I appreciate much more the passion that goes into the craft but it is not a passion I have, still. Love for craft means caring about minutia the layman wouldn't usually notice or care for, and a gummy worm on a leaf (one of the other "photographically funny" pictures I'd saved) is a gummy worm on a leaf to me, and therefore already a deeply compelling picture even if its exposure, composition, depth of field, or color balance would've been a little off.
What, then, is my most important takeaway from the class, when I'm ending it unsatisfied with my works and with little genuine love for photography?
I'd watched the Eulogy episode of Black Mirror when the latest season dropped in April and sobbed about it long into the next autoplayed episode. (If you aren't aware, it's about a man digitally navigating defaced photos of his recently-deceased ex-girlfriend to uncover some memories to present at her funeral.) A little before that, an elderly family friend had died - not close enough that I knew of their existence apart from their name (I didn't even remember what they looked like), but enough that my grandmother hauled an ancient photo album out to find a photograph of them to post.
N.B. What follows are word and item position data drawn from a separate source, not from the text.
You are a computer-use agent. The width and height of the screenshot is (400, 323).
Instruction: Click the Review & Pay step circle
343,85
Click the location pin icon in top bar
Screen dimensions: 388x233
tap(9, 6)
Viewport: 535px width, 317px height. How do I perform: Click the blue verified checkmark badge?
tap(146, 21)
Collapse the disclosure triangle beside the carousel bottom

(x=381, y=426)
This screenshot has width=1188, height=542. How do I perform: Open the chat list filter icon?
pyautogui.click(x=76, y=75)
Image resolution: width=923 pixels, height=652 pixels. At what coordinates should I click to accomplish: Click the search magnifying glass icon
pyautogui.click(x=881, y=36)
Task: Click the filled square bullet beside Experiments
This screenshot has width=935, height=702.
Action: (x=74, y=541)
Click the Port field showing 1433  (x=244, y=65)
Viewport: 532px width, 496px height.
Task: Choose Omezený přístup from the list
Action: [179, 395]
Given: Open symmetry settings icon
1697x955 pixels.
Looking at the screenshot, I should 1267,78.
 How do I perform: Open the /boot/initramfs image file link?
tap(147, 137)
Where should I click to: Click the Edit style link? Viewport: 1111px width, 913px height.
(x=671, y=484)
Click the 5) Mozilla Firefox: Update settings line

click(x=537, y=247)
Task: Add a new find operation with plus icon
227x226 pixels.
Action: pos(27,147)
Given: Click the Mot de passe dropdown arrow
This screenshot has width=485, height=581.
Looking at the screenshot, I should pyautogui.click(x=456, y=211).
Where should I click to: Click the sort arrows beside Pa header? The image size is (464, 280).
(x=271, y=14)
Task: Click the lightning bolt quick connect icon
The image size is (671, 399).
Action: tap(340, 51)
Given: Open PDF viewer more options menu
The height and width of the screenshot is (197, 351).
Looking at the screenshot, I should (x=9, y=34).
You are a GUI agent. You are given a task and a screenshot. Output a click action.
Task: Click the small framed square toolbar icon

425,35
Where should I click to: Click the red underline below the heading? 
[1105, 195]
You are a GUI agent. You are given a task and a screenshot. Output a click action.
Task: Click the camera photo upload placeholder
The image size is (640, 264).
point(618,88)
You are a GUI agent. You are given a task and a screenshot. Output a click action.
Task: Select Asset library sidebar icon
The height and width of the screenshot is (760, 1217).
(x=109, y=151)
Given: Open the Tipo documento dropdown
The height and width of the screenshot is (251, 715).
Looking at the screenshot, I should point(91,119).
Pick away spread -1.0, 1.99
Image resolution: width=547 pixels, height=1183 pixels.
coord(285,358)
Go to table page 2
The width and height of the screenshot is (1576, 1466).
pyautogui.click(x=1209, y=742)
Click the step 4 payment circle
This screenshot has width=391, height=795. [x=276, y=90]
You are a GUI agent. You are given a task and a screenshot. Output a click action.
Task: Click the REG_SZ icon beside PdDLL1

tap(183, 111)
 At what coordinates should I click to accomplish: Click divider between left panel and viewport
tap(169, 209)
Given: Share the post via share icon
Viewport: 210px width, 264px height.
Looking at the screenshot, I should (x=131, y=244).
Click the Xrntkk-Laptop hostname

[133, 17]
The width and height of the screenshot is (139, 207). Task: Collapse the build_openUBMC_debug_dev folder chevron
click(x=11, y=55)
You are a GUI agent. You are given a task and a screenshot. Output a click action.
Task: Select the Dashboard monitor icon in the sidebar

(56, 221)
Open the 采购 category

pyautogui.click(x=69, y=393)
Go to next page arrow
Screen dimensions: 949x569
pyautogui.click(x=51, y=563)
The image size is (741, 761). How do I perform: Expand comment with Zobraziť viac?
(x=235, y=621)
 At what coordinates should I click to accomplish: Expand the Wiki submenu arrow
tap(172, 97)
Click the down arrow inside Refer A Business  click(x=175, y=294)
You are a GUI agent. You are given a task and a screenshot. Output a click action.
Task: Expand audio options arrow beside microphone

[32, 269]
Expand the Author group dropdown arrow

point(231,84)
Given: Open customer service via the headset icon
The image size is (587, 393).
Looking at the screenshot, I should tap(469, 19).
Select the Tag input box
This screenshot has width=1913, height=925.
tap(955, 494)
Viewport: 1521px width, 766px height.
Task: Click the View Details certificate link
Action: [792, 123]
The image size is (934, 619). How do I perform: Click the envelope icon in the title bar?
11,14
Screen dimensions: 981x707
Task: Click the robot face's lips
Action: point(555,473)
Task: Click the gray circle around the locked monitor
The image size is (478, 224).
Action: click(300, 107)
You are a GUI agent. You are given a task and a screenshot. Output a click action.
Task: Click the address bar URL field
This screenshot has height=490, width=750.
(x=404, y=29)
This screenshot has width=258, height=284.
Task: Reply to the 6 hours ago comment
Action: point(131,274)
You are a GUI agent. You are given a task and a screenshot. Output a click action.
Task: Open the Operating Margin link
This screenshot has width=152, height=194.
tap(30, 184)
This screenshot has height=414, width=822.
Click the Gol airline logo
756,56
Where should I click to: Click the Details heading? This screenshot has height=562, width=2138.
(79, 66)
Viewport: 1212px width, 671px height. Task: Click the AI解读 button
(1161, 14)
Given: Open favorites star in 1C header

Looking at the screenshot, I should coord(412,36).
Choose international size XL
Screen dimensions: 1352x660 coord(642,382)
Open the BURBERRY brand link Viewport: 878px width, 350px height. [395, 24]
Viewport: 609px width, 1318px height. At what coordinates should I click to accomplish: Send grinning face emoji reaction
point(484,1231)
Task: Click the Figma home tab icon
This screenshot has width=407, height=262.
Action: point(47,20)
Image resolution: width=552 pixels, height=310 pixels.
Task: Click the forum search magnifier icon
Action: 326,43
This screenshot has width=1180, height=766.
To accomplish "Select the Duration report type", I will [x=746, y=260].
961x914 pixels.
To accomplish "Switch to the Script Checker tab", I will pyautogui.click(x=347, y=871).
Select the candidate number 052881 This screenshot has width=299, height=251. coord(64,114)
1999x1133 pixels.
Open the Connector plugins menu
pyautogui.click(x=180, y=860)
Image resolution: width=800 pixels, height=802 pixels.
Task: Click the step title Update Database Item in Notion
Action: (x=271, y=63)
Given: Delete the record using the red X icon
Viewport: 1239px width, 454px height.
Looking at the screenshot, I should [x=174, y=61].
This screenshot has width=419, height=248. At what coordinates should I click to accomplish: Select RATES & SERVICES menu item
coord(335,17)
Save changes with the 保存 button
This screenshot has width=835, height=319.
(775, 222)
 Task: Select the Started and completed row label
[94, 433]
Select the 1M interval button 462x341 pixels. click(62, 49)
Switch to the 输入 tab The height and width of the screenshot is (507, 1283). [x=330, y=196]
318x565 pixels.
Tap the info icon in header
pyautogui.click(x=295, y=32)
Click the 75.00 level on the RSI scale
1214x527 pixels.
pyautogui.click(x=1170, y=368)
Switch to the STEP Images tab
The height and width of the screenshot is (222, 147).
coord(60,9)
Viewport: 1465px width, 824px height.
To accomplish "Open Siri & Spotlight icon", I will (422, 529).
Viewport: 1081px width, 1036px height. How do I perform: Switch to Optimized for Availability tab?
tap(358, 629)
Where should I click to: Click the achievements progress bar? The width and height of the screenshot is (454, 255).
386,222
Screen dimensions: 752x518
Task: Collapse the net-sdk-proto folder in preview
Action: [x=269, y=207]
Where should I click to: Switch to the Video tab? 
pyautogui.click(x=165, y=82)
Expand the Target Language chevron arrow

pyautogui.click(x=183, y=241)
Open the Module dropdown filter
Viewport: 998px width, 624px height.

She'd picked a formal group picture and lamented how there were none of just the deceased, or perhaps one where it was just them and my family. Then, as elderly people somehow have the humor to do, cheerfully pointed out who else in the group picture had already died.
Forgive the morbid turn, but I have thought in the back of my mind since that I would like, myself, to have a huge photo album, filled to the brim - not even necessarily with good pictures, although they would certainly make for more attractive posting in whatever hyper-advanced technology we'd have if I reach my grandmother's age, God willing. Just a lot of them, enough to hold and reminisce with - printed, tangible, unlike the hundreds of snaps in my gallery that I could wipe out without a care. I don't want to lose the people, places, and animals I love and only hold them in my imperfect memory, and I don't want the same to happen should that fate befall me. Something is better than nothing. Lots of bad pictures, which, if I care enough to remedy their badness, become less-bad, until they at some point, through many, many attempts, even dare to be good - and not just good in the way that only I am amused. That's perhaps what I took from having spent the past assignments thinking carefully about the pictures I take: to take and save lots of them, portfolio-worthy or not. Before I forget.